I’ve never been particularly good at figuring out who I am, from a work standpoint. I’m good at a lot of things, but passionate about fewer things. Still, I’m passionate about a number of things, and I can’t seem to land on one of them. I think of myself first as a maker, a dabbler in the creative arts. Writing, painting, sculpting, designing, taking photographs — all of these activities give me the greatest amount of satisfaction among the various types of work.

But I’m also a good relationship builder, communicator, researcher, team builder, analyst, and strategist. These skills are more marketable as a professional, but ultimately less satisfying on a human level. They pay the bills, as it were, so that I can spend my free time (what little there is with my brood of children running amok in the world) pursuing the creative arts. To what end? For the joy of it, surely, but also for the elusive promise of commercial success, the ultimate validation of the artist in the modern world.

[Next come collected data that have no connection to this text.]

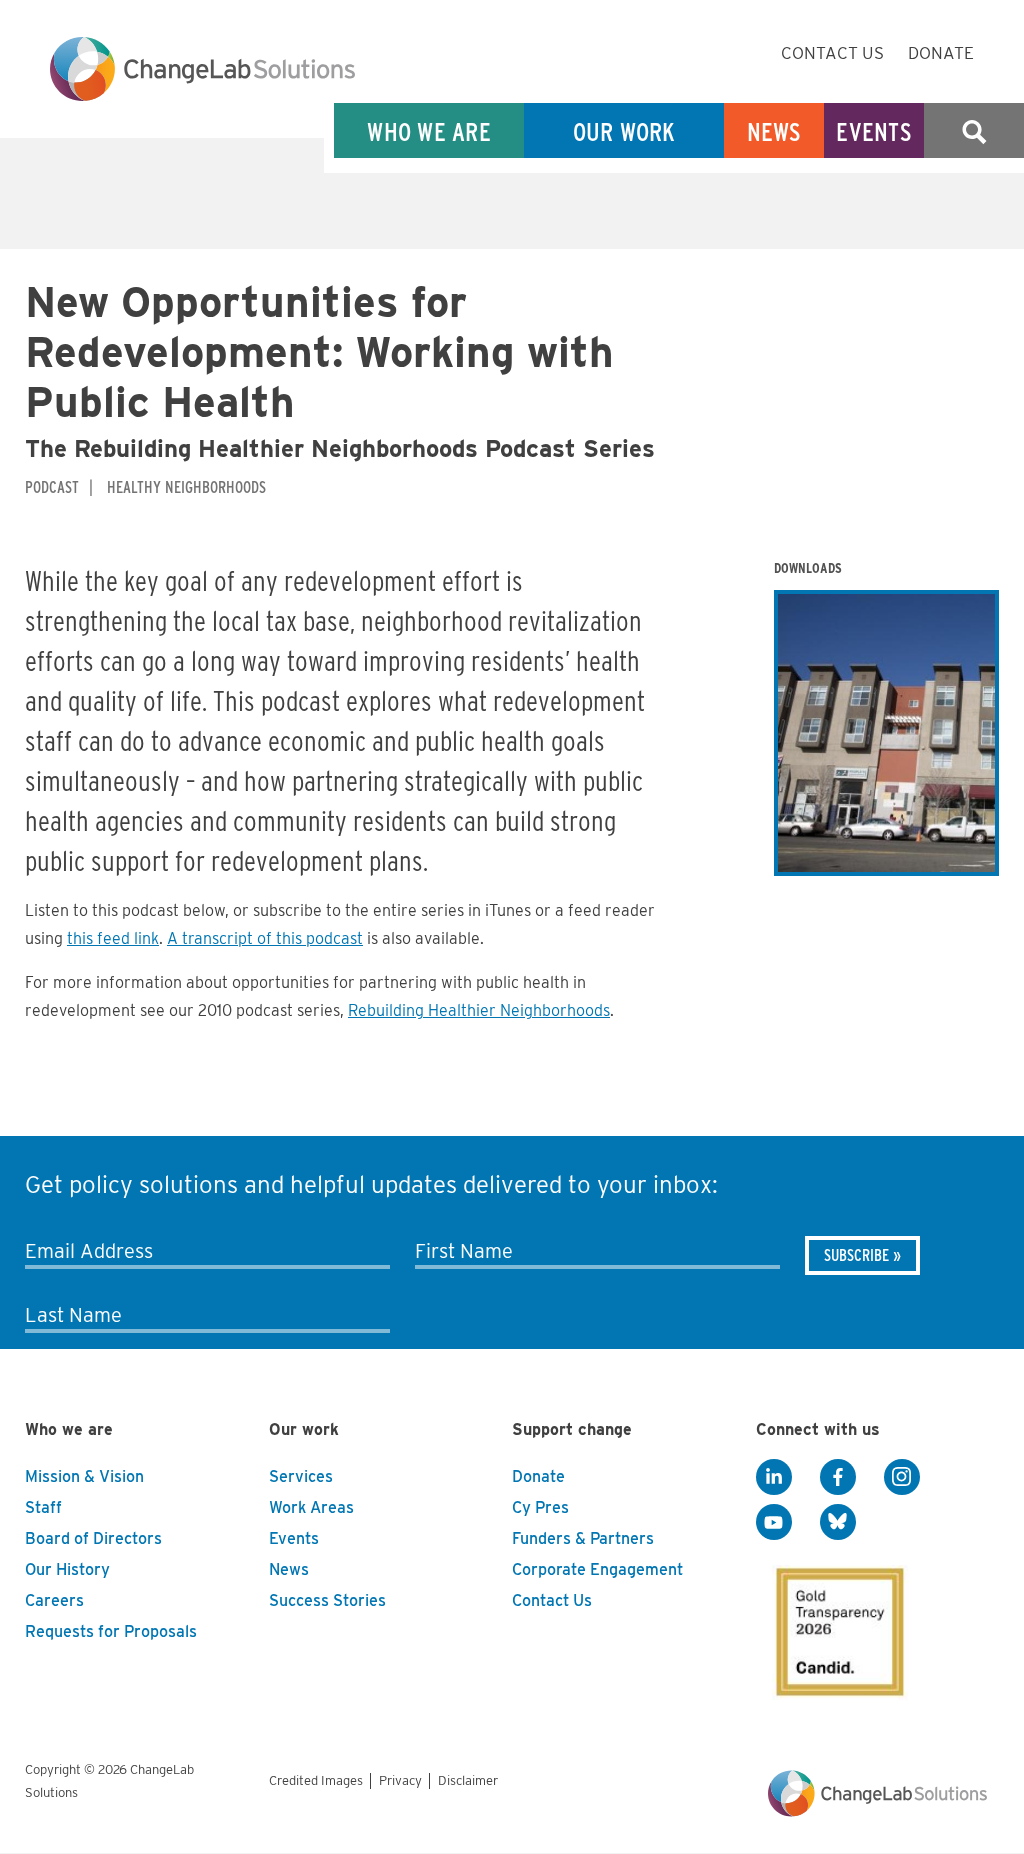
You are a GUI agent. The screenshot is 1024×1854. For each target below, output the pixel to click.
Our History (67, 1569)
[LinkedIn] (774, 1478)
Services (301, 1476)
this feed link (113, 938)
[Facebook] (838, 1478)
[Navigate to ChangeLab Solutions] (877, 1811)
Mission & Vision (84, 1476)
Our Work (624, 131)
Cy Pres (540, 1507)
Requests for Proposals (111, 1631)
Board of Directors (93, 1538)
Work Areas (311, 1507)
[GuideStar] (836, 1626)
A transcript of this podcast (265, 938)
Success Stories (327, 1600)
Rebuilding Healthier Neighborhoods (479, 1010)
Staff (43, 1507)
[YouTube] (774, 1523)
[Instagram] (902, 1478)
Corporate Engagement (597, 1569)
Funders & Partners (583, 1538)
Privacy (400, 1780)
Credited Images (316, 1780)
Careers (54, 1600)
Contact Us (832, 53)
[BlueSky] (838, 1523)
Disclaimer (468, 1780)
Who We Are (429, 131)
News (774, 131)
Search (974, 131)
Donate (941, 53)
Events (874, 131)
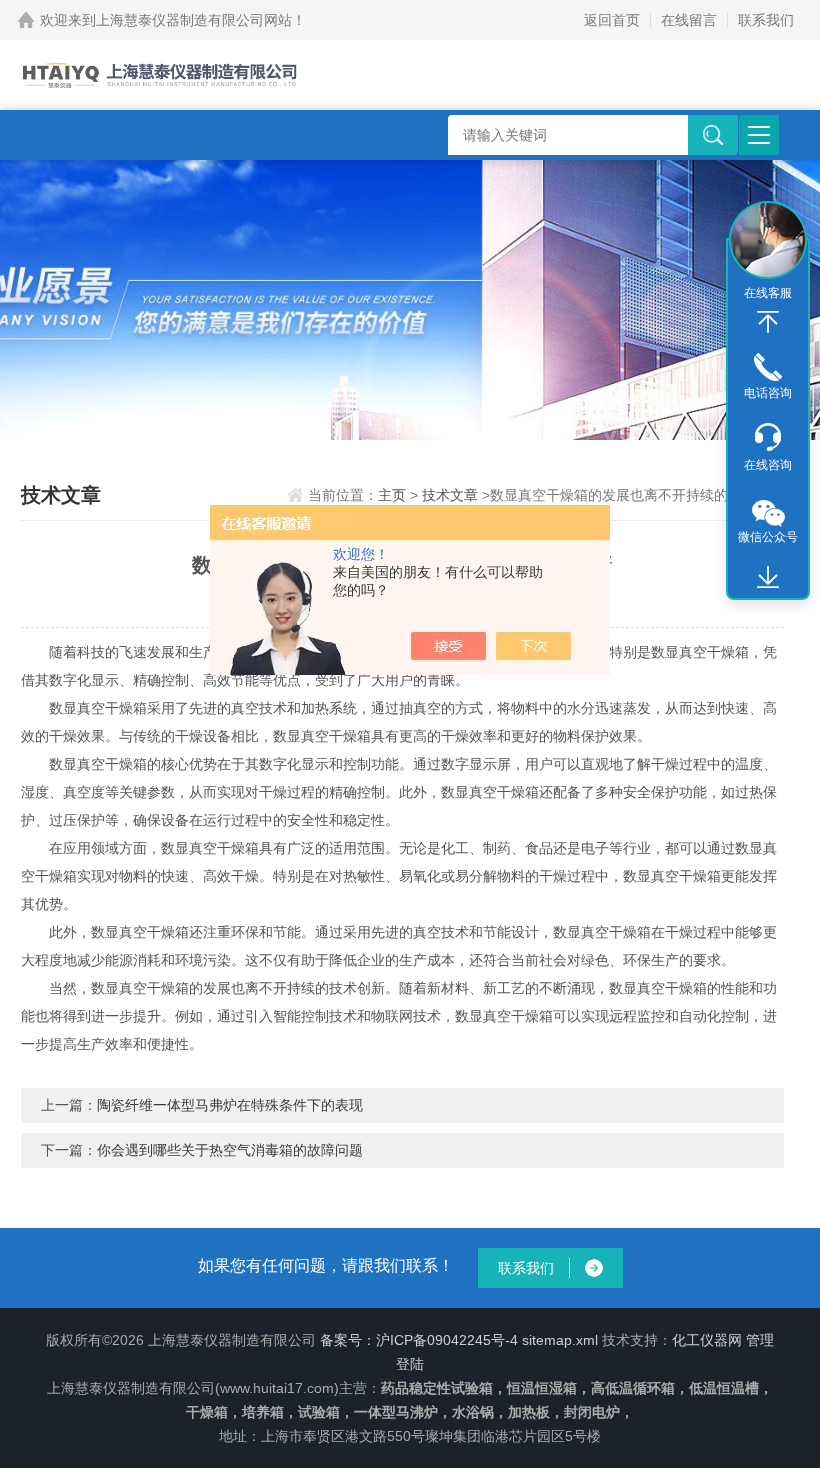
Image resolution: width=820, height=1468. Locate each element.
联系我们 (766, 20)
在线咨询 (768, 465)
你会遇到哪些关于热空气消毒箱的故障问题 (230, 1150)
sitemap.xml (560, 1340)
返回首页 (612, 20)
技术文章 (450, 495)
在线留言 (689, 20)
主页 (392, 495)
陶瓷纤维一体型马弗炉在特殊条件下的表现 (230, 1105)
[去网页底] (768, 578)
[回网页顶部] (768, 322)
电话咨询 (768, 393)
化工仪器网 (707, 1340)
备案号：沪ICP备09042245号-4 (419, 1340)
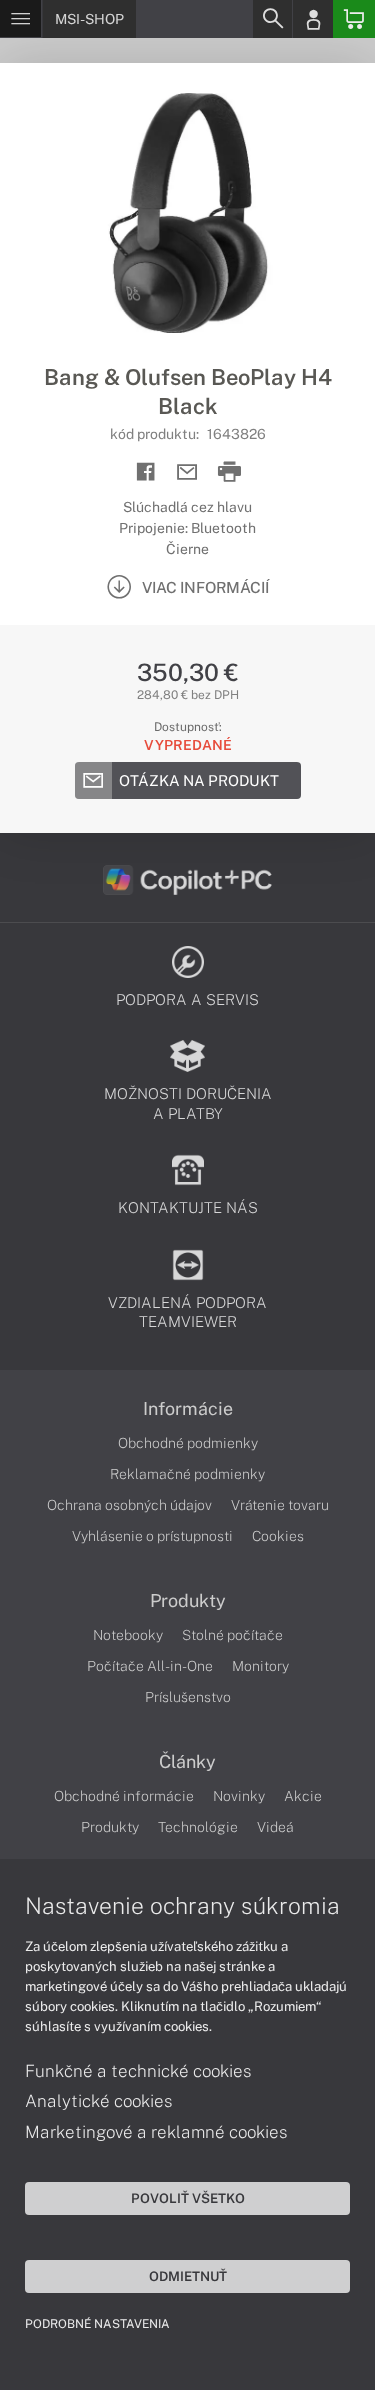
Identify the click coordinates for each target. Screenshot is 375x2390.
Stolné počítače (232, 1635)
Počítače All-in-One (150, 1666)
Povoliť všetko (188, 2198)
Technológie (198, 1827)
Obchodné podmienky (188, 1443)
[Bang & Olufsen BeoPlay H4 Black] (187, 213)
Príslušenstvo (188, 1697)
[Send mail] (187, 472)
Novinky (239, 1796)
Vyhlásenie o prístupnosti (152, 1536)
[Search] (272, 19)
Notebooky (128, 1635)
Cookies (278, 1536)
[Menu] (20, 19)
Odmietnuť (188, 2276)
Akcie (303, 1796)
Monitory (260, 1666)
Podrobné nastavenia (97, 2324)
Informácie (188, 1409)
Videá (275, 1827)
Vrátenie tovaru (280, 1505)
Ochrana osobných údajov (129, 1505)
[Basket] (354, 19)
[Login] (313, 19)
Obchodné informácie (124, 1796)
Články (187, 1762)
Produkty (188, 1601)
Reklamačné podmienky (187, 1474)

The Internet has surely changed things for creatives. There are so many outlets for your work, and you feel this overarching need to cram as much of it as you can into as many venues as possible. Some of these venues are for mere exposure or sharing, others are so you can make a buck. Some are professional, others are personal. Right now I write for at least five different websites, have my design work front and center (though uncredited) on my company’s website, have artwork and photos in at least three different places (not including Facebook), have opened an Etsy store for my sculptures (only one little minion in there now who happens to be pretty damn spendy, give it time though…I have a shelf full of them and they won’t all cost that much), and have a bunch of t-shirts and bumperstickers dispersed through several stores on Zazzle and CafePress. None of this includes the creative sharing that’s happening on an almost day-to-day basis on Facebook, Twitter, and Instagram, or the content creation I do through Snip.It so I can hang on to all the bits and pieces I read/view/gawk at to fuel the creative process. Oh, or the 13,000 some-odd words I’ve put into my NaNoWriMo novel this month, which I obviously won’t finish in time but hope to at least finish some time.

It’s like death by a thousand cuts. I put too much effort into too many projects in too many different places, and sometimes I wonder how many times I can go back to the well. I haven’t written in this space since freaking August. That’s crazy to me. In the back of my head, I also have this idea rattling around that I need to re-purpose this space to better reflect all the different projects I’m working on, and this ethos of being a maker of stuff, but it’s all so fragmented I don’t know how to capture it. And it takes so much damned time to do it all myself, pulling together all the pieces and finding the right technology to showcase it and turn it all into something that forms something like a coherent whole.

I’m probably doing something wrong. But this is how I roll. I can’t even imagine what it must be like to be more focused. It’s probably pretty neat, but then again, if my mind weren’t constantly bouncing from thing to thing like a crack-addled pinball I don’t know how it would affect my process. I piece together so many disparate sources of inspiration when I make things, and I only do that because I’m all over the place.

Are you focused? Are you not focused but have found tools to help you get there? Inquiring, ADD-riddled minds want to know.